Keep in mind that two channels are present. That is the reason for the factor of 2 (which actually will be a little greater than 2 because additional non-data bits are needed to support the communication protocol).

Also, I'm not sure it's clear to everyone that the Nyquist criteria (sampled data systems being able to handle frequencies no higher than 1/2 the sample rate) does not relate to filtering at the output of a dac. Ultra-sonic spectral components that are present at the output of the dac chip itself, due to the 44.1kHz sample rate, will not alias, or "fold-down" to lower frequencies. A brick-wall anti-aliasing filter, which as I mentioned is needed at the input to an a/d, is not needed at the output of a d/a, even a non-oversampling d/a running at 44.1kHz. The spectral components associated with the sampling will be at frequencies of 44.1kHz and its harmonics (88.2, etc.), or at much higher frequencies if oversampling is used. They needn't necessarily even be filtered at all (consistent with Paulfolbrecht's comment), or if they are filtered the roll-off can be gentle.

Re Paul's comment about the desirability of no filtering, btw, I would expect that to be dependent on the specific components (preamp, power amp, speakers) that are being driven by the signal (particularly their bandwidths and their sensitivities to intermodulation distortion at high frequencies).

Regards,
-- Al
humans also have a type of wavefront detection mechanism that is independent of our freqency perception. The pre ripple trips this wavefront detector and is perceived as diminishing the detail in the music.

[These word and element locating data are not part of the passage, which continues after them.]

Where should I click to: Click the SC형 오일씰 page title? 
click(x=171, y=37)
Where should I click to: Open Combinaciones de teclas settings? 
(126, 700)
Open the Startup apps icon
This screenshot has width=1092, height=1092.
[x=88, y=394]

I have long believed that our sense of hearing includes a "waveform steepness" factor quite independent of frequency response.

Those are excellent points (and excellent posts), and I suspect that what is behind this is the Haas Effect, which causes our hearing mechanisms to "latch on" to the leading edge of closely spaced sound arrivals. We evolved that capability to aid localization of the source of sounds that may arrive at our ears via both a direct path and (slightly later) via reflections. See the following:

http://en.wikipedia.org/wiki/Haas_Effect

Also, a few comments re the Nyquist rate and the Sampling Theorem and why sampling at twice the highest frequency that may be present is valid in theory but not in practice.

Counter-intuitive though it may seem (as Viridian indicated, sampling at the minimum Nyquist rate provides only two samples per period of the highest input signal frequency), that sample rate (of twice the highest possible signal frequency) maintains 100% of the information in the original waveform, regardless of the complexity of the waveform (sinusoidal or not), provided that two things are true:

1)No out-of-band spectral components are present (which would alias down to lower frequencies following the sampling process).

2)The sample record is of infinite length. I believe that follows from the fact that any arbitrary waveform (in the time domain) is mathematically equivalent to a summation of sine waves at various frequencies and amplitudes, but determination of that equivalency requires that an entire sample history covering all time is available. The equation defining the Fourier Transform, which mathematically converts between the time domain and the frequency domain, involves an integration from -infinity to +infinity. The relevant distinction between a pure sine wave and a complex musical waveform, which ElDartford referred to, is that for the pure sine wave we essentially know its entire past and future history -- it's always the same.

That's in theory. In practice, we need an anti-aliasing filter in front of the a/d, to filter out-of-band frequencies, and the steeper the filter slope the worse its side-effects will be, everything else being equal. And of course, item 2 can only be satisfied in the real world to some approximation. The idea seems to be that the sample record need only be "long," relative to the changes that occur in the content.

All things considered, it's remarkable that redbook cd (sampling at just about 10% above the Nyquist rate) works as well as it does.